009-009

ロングロングプロフィール

生き方

同居してる人は多趣味で多才で勉強家。家と職場と温泉の往復をしている私に「お前は何かを成したのか」と聞いた。私の平日は家と職場の往復で、休日は温泉施設をリサーチしては行って浸かってご当地グルメ舌鼓して返ってくるという、彼にとってはあじけないものである。

そんな空っぽでいいのかということを、遠回しに聞いてくる。言いたいことがあるのなら、はっきり言えばいいのに。

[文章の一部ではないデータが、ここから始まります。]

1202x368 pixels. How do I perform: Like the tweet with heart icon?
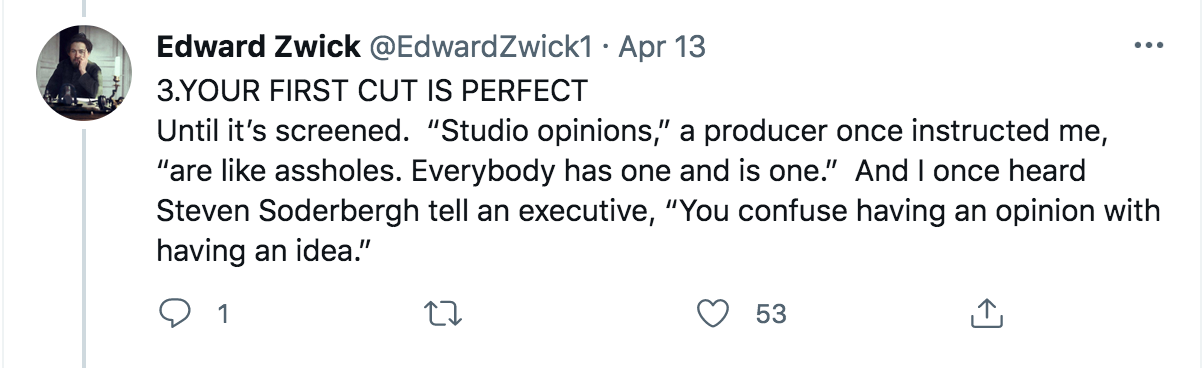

結論から言って私はこういう人間である。何も生産せず、達成せず、他者と和解せず、ただ一人、派手に着飾り黙々と暇をしている。外へ出て、行く宛もなく日の光や風を感じている。そして満足している。自分のことを気に入っている。植物のようだ。

やりたいことは?何者かになろうと思ったことは?この世に爪痕を残して死にたいとは思わないのか?それもよく意味の分からない質問。そんなあなたにアドバイス。お地蔵さんでも作ってどこぞの山奥に放置しなはれ。あなたは死んでもあなたの地蔵は未来永劫「なんだか畏れ多いもの」として後世へと受け継がれてゆくことでしょう。

要するに私は着飾って街をゆき、ビル風に煽られ頬を冷やされたい。空気の温度や流れを髪や手の甲に感じたい。ひとつひとつの産毛が揺れる。眩しくて目を瞑る。

要するに履いているのがマルジェラのパンツであろうが、そこに海があるのならふくらはぎまで巻き上げてざぶざぶ海へ足を突っ込んでいきたい。波が満ちて引く、今しかない波が満ちて引くのをつま先に、砂の中に感じていたい。

要するに露天風呂で私は合法的に服を脱ぎたい。全身に秋風を受け、暇つぶしに入る湯の中でだんだんと自他の境界線を失いたい。水のルーチンワークの中に違和感なく私が埋め込まれる。そのことを肌で呼吸で肉体で感じていたい。

セーターのチクチク、マウスを握る右手の手汗、クラシック音楽聞きながら眺める街の風景にある違和感。

今を生きるこの感覚よりも大切なことなんて他にない。私はこういう人間である。